Scenario #1: Probably not, but your description is too vague to be sure.

Scenario #2: Most absolutely.

The only thing you need for CoModEx to occur is that the list is changed in any way. Be it add , addAll , clear , remove , retainAll , or any other method on List that has the effect of changing the list itself. Even fetching a sublist and changing THAT (as changes to sublist are visible from the 'outer' list that the sublist was created from).

CoModEx, despite the use of the word 'concurrent', has zip squat to do with threads. In fact, messing with a list from two threads simultaneously is one of the few ways you can break things (methods no longer do what their javadoc says they should) without causing a ConcurrentModificationException (will depend on how the race condition goes).

Here is a trivial way to get a CoModEx:

var list = new ArrayList<String>();
list.add("Hello");
list.add("World");
for (String item : list) if (item.equals("Hello")) list.remove(item);

That will throw it. Every time. CoModEx is thrown by iterators (and the for (x:y) constructor will implicitly create iterators, as does x.stream()... , which creates a spliterator, which also does this) when the underlying data structure was changed in any way that is not directly done by the (spl)iterator itself. For example, this is the one way you get to remove things from your own list using an iterator that does not result in CoModEx:

var it = list.iterator();
while (it.hasNext()) {
    if (it.next().startsWith("Hello")) it.remove();
}

Note I'm calling iterator's remove, not list's remove, which would have caused CoModEx: That would change the underlying list (and not via the iterator directly), therefore any operation on an iterator created before the modification will throw CoModEx.

So, this is the flow:

  1. You create an iterator from list , by entering for (String item : list) .
  2. That iterator's hasNext() is invoked to check if the for loop should be entered.

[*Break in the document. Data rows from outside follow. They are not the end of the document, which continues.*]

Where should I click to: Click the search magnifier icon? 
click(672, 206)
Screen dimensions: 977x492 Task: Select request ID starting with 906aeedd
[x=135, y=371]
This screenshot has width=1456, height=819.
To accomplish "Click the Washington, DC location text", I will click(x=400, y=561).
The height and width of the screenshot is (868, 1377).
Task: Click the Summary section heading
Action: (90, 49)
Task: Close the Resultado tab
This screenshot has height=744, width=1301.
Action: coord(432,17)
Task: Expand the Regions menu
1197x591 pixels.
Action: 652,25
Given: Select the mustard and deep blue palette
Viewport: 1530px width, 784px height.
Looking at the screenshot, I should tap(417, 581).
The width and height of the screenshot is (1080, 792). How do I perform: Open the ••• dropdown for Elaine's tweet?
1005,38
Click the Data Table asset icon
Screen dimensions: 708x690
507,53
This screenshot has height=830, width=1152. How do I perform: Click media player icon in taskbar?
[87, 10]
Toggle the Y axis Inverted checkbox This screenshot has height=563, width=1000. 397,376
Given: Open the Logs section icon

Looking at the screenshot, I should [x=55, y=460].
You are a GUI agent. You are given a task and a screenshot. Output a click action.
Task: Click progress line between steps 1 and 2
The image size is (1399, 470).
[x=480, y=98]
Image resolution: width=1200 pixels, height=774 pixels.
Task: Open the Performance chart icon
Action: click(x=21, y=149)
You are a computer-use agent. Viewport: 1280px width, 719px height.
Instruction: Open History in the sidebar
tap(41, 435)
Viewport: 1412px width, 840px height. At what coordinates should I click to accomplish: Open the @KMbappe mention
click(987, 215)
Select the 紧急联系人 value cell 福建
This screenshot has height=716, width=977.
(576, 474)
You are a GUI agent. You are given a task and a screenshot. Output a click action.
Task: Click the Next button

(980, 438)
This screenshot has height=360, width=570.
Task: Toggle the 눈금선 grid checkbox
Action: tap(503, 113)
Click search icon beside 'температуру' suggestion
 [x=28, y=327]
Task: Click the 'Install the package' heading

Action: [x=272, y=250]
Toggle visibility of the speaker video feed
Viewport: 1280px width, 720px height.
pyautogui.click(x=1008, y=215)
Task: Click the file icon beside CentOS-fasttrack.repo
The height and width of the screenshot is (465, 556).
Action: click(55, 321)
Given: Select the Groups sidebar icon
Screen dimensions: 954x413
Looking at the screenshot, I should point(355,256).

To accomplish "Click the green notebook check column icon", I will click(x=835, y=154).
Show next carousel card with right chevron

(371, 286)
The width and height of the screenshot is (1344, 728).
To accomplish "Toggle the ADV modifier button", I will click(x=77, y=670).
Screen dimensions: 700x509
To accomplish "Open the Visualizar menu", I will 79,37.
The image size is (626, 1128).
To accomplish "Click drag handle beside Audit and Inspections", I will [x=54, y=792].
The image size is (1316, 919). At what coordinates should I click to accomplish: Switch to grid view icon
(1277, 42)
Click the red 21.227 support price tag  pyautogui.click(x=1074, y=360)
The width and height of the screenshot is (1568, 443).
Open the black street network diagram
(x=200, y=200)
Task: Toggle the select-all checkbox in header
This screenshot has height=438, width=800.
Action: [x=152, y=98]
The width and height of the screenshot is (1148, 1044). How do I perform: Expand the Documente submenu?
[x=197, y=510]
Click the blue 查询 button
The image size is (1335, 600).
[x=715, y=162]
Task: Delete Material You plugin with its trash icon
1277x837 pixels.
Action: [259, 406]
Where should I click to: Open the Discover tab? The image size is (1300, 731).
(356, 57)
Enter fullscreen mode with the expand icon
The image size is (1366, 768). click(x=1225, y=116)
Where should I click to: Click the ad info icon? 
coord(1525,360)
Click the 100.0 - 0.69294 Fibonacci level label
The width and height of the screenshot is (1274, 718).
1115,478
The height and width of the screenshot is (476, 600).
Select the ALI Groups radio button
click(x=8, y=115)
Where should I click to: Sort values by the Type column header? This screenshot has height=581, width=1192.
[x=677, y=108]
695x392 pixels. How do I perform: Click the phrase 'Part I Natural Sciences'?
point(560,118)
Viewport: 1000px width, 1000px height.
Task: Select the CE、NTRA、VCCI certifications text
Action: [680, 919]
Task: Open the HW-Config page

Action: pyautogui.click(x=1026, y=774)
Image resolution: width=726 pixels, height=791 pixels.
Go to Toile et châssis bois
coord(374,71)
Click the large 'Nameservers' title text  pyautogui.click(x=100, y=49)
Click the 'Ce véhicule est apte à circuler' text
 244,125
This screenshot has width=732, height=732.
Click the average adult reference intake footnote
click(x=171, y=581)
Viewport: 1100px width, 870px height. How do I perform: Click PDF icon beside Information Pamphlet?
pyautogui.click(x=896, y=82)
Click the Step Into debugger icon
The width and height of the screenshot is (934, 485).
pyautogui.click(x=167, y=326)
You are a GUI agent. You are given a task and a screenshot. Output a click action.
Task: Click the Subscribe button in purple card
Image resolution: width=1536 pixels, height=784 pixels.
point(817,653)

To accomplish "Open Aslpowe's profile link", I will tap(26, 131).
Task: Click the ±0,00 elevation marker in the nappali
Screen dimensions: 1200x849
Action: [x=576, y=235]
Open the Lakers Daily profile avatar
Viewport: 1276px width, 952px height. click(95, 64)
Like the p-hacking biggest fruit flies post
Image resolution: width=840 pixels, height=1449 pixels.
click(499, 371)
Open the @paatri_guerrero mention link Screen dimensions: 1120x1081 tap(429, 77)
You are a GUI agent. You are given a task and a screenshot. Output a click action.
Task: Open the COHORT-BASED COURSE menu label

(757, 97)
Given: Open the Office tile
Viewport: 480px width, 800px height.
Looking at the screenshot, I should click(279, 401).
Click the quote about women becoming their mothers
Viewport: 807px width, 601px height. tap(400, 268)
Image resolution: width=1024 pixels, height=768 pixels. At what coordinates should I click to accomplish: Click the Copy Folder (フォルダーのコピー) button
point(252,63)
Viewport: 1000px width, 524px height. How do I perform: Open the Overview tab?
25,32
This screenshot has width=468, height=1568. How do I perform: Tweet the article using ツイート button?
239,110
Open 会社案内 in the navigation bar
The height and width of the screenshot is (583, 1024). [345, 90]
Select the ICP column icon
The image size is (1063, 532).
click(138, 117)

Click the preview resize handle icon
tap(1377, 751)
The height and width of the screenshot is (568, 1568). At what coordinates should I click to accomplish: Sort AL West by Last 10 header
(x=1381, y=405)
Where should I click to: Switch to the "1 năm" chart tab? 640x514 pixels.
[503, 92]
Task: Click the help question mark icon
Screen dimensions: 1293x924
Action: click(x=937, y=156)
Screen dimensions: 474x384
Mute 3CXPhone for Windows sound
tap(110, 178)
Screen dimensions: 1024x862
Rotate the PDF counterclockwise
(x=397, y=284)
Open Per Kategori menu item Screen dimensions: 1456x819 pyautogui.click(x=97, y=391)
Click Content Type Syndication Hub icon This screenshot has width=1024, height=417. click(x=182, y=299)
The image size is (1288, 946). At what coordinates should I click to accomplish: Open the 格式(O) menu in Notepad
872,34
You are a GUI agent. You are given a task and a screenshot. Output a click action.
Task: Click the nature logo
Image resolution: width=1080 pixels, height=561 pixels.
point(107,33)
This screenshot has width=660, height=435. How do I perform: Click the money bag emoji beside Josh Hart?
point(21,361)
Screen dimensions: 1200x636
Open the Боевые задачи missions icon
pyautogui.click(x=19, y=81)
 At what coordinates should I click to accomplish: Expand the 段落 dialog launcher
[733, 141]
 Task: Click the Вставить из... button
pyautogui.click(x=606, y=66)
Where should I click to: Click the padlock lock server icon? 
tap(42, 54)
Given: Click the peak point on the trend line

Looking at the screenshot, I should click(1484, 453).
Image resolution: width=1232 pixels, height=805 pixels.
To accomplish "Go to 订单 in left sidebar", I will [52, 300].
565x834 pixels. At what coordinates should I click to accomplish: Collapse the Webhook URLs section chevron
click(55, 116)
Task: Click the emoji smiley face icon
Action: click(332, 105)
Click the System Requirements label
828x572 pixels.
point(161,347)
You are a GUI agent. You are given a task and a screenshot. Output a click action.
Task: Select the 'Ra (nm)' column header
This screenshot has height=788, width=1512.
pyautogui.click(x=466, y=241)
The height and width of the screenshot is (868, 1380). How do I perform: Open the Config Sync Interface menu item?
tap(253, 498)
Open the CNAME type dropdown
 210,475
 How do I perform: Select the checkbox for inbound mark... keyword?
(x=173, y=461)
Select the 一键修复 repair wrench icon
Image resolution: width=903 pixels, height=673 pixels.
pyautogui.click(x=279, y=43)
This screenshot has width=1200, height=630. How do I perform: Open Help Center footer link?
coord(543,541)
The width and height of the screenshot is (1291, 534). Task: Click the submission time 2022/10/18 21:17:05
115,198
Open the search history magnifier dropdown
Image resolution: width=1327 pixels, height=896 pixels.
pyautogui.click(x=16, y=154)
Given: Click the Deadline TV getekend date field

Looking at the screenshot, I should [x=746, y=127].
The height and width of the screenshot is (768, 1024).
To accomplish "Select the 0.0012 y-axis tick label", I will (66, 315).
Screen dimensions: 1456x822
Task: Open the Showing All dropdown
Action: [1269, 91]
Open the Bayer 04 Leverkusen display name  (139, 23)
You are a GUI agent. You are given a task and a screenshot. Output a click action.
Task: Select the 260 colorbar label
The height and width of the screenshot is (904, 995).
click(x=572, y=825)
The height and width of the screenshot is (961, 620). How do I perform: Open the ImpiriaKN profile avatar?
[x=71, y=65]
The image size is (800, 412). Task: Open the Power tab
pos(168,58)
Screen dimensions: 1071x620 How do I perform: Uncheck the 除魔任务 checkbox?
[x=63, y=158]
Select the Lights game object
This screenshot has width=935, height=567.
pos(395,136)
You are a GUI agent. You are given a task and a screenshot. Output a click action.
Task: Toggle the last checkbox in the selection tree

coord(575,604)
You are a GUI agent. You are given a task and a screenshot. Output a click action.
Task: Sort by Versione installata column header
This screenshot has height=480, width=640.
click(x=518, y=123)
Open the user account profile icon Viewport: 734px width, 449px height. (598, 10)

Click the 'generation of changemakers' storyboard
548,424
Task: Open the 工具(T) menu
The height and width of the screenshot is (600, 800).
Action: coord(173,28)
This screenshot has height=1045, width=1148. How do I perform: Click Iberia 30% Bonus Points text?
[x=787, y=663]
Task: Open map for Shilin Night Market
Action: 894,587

It returns true
  3. That iterator's next() is invoked for the first loop; Hello is returned.
  4. Due to the code inside the for loop, list.remove("Hello") is invoked. This 'invalidates' all iterators that were created by this list so far.
  5. the for loop loops, and invokes hasNext() to check if it should loop again.
  6. hasNext realizes that it is invalid, and throws CoModEx.

ArrayList does this by having a counter which is incremented every time anything changes, and all iterators remember the value of the counter when created, and check that the list's counter value is equal to their own. If not, they throw CoModEx. Other list impls can use different mechanisms if they desire. Some go out of their way to actually allow this (such as CopyOnWriteArrayList , which explicitly details how it DOES let you modify itself during iteration).

If multiple threads are involved, all bets are off - those counter writes are not synchronized and therefore may or may not be visible by the threads involved. Don't access the same list from different threads unless you really know what you are doing.